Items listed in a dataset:

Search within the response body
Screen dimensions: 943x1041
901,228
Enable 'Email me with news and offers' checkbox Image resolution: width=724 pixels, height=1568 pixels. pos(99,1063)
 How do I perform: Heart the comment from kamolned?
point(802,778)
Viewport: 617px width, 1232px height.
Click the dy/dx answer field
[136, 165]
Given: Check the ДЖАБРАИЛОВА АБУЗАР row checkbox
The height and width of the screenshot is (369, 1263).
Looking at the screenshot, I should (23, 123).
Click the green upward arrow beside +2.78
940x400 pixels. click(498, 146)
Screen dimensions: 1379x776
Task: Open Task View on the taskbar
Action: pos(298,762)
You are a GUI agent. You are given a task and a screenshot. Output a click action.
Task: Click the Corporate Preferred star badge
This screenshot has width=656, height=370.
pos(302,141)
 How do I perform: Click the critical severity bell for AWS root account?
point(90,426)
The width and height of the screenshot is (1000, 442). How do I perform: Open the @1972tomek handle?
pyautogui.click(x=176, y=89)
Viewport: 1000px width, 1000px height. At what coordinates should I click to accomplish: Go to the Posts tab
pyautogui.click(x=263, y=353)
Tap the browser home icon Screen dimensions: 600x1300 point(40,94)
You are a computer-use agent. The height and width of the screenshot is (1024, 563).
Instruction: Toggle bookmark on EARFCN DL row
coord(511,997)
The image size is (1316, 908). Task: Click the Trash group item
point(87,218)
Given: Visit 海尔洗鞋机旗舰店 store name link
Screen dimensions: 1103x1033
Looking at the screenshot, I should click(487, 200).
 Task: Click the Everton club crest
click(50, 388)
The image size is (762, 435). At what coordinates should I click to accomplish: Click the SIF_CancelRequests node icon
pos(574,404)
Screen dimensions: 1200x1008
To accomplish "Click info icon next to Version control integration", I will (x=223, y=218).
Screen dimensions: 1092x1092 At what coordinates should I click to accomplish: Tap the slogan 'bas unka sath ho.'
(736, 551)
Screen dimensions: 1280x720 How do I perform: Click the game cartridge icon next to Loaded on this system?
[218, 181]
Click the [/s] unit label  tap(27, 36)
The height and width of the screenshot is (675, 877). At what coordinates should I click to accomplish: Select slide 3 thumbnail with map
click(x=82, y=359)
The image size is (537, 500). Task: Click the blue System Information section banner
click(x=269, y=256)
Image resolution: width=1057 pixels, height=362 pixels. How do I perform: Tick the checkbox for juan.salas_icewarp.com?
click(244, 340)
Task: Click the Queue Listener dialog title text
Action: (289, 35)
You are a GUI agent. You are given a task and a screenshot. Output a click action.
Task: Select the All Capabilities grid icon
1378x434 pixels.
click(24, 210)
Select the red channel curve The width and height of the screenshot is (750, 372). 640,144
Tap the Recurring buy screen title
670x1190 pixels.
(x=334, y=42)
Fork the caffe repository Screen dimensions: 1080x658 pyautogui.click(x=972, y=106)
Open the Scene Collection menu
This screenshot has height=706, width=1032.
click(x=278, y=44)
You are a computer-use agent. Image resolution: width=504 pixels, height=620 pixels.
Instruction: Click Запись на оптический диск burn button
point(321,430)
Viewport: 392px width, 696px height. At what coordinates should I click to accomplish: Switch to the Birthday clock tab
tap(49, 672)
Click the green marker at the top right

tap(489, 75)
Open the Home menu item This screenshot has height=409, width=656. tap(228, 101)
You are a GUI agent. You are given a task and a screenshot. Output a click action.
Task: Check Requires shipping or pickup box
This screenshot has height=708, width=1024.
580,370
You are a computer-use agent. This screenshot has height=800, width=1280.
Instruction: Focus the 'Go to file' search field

PROBLEM TO WORK ON: The records above must be reproduced word for word.

EXERCISE RESPONSE:
Search within the response body
Screen dimensions: 943x1041
901,228
Enable 'Email me with news and offers' checkbox Image resolution: width=724 pixels, height=1568 pixels. pos(99,1063)
 How do I perform: Heart the comment from kamolned?
point(802,778)
Viewport: 617px width, 1232px height.
Click the dy/dx answer field
[136, 165]
Given: Check the ДЖАБРАИЛОВА АБУЗАР row checkbox
The height and width of the screenshot is (369, 1263).
Looking at the screenshot, I should (23, 123).
Click the green upward arrow beside +2.78
940x400 pixels. click(498, 146)
Screen dimensions: 1379x776
Task: Open Task View on the taskbar
Action: pos(298,762)
You are a GUI agent. You are given a task and a screenshot. Output a click action.
Task: Click the Corporate Preferred star badge
This screenshot has width=656, height=370.
pos(302,141)
 How do I perform: Click the critical severity bell for AWS root account?
point(90,426)
The width and height of the screenshot is (1000, 442). How do I perform: Open the @1972tomek handle?
pyautogui.click(x=176, y=89)
Viewport: 1000px width, 1000px height. At what coordinates should I click to accomplish: Go to the Posts tab
pyautogui.click(x=263, y=353)
Tap the browser home icon Screen dimensions: 600x1300 point(40,94)
You are a computer-use agent. The height and width of the screenshot is (1024, 563).
Instruction: Toggle bookmark on EARFCN DL row
coord(511,997)
The image size is (1316, 908). Task: Click the Trash group item
point(87,218)
Given: Visit 海尔洗鞋机旗舰店 store name link
Screen dimensions: 1103x1033
Looking at the screenshot, I should click(487, 200).
 Task: Click the Everton club crest
click(50, 388)
The image size is (762, 435). At what coordinates should I click to accomplish: Click the SIF_CancelRequests node icon
pos(574,404)
Screen dimensions: 1200x1008
To accomplish "Click info icon next to Version control integration", I will (x=223, y=218).
Screen dimensions: 1092x1092 At what coordinates should I click to accomplish: Tap the slogan 'bas unka sath ho.'
(736, 551)
Screen dimensions: 1280x720 How do I perform: Click the game cartridge icon next to Loaded on this system?
[218, 181]
Click the [/s] unit label  tap(27, 36)
The height and width of the screenshot is (675, 877). At what coordinates should I click to accomplish: Select slide 3 thumbnail with map
click(x=82, y=359)
The image size is (537, 500). Task: Click the blue System Information section banner
click(x=269, y=256)
Image resolution: width=1057 pixels, height=362 pixels. How do I perform: Tick the checkbox for juan.salas_icewarp.com?
click(244, 340)
Task: Click the Queue Listener dialog title text
Action: (289, 35)
You are a GUI agent. You are given a task and a screenshot. Output a click action.
Task: Select the All Capabilities grid icon
1378x434 pixels.
click(24, 210)
Select the red channel curve The width and height of the screenshot is (750, 372). 640,144
Tap the Recurring buy screen title
670x1190 pixels.
(x=334, y=42)
Fork the caffe repository Screen dimensions: 1080x658 pyautogui.click(x=972, y=106)
Open the Scene Collection menu
This screenshot has height=706, width=1032.
click(x=278, y=44)
You are a computer-use agent. Image resolution: width=504 pixels, height=620 pixels.
Instruction: Click Запись на оптический диск burn button
point(321,430)
Viewport: 392px width, 696px height. At what coordinates should I click to accomplish: Switch to the Birthday clock tab
tap(49, 672)
Click the green marker at the top right

tap(489, 75)
Open the Home menu item This screenshot has height=409, width=656. tap(228, 101)
You are a GUI agent. You are given a task and a screenshot. Output a click action.
Task: Check Requires shipping or pickup box
This screenshot has height=708, width=1024.
580,370
You are a computer-use agent. This screenshot has height=800, width=1280.
Instruction: Focus the 'Go to file' search field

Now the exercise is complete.